Проблема обязательности (в смысле преюдициальности) установленных судом обстоятельств (правоотношений) при рассмотрении другого спора между теми же лицами поднималась и в это время, однако теория преюдиции не получила своего четкого оформления. Объем предрешения был невелик и ограничивался судебными решениями, вынесенными в результате предсудимости. В науке предрешение обстоятельств, на которых основывалось судебное решение, отвергалось учеными в связи с тем, что выводы суда об этих обстоятельствах относились к мотивам судебного решения, которые по причине состязательного типа гражданского судопроизводства не вступали в законную силу и не могли признаваться обязательными для других судов.
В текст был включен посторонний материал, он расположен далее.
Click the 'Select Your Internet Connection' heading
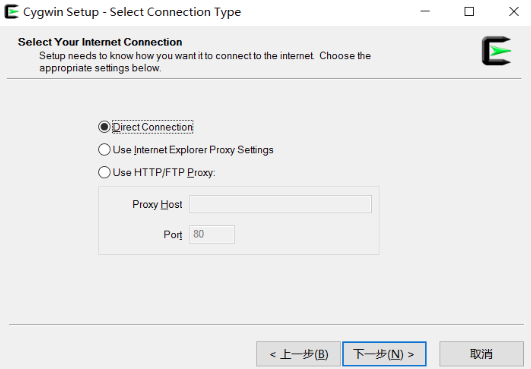Screen dimensions: 531x369 click(100, 42)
Таким образом, следует сделать вывод о том, что на данном этапе отечественное гражданское судопроизводство не было готово к закреплению правил преюдиции. Несмотря на то что в целом правила преюдиции, на наш взгляд, не противоречат принципу состязательности, ученые-процессуалисты именно в связи с действием данного принципа связывали невозможность предрешения обстоятельств, являющихся мотивами судебного решения. Советский этап (1917-1995 гг.) Редкая работа по советскому праву обходилась без критики буржуазного (западного и дореволюционного российского) права и указания на самобытность права советского[12]. Критика буржуазного права в этих работах была обусловлена в основном цензурными требованиями и нередко представляла его отдельные положения в искаженном виде. Вместе с тем советский гражданский процесс можно действительно назвать особенным. Ключевое его отличие от всех других типов процесса в том, что в нем неукоснительно проводился принцип объективной истины, который имел свое собственное содержание. Так, К.С. Юдельсон писал о самобытности советского процесса следующим образом: «Предъявляет ли советский процессуальный закон к сторонам требование о доказательстве фактического состава основания иска? Да, предъявляет, но с тем коренным, принципиальным различием, что недоказанность факта стороной не влечет еще за собой отказа в удовлетворении иска... исходя из иных по сравнению с буржу-
азным процессуальным законом положений, стремясь к установлению фактического состава, отражающего отношения действительной жизни, советское право не может все бремя доказывания возложить только на стороны»1. В другом месте его работы читаем: «Если советский гражданский процесс ставит своей задачей достижение материальной истины и суд действительно достигает ее, то в буржуазном процессе к судебному решению такого требования не предъявляется»[13] . Принцип объективной истины нашел свое отражение уже в ГПК РСФСР 1923 г. Аналогичные положения в дальнейшем были закреплены в ст. 16 Основ гражданского судопроизводства Союза ССР и союзных республик 1961 г.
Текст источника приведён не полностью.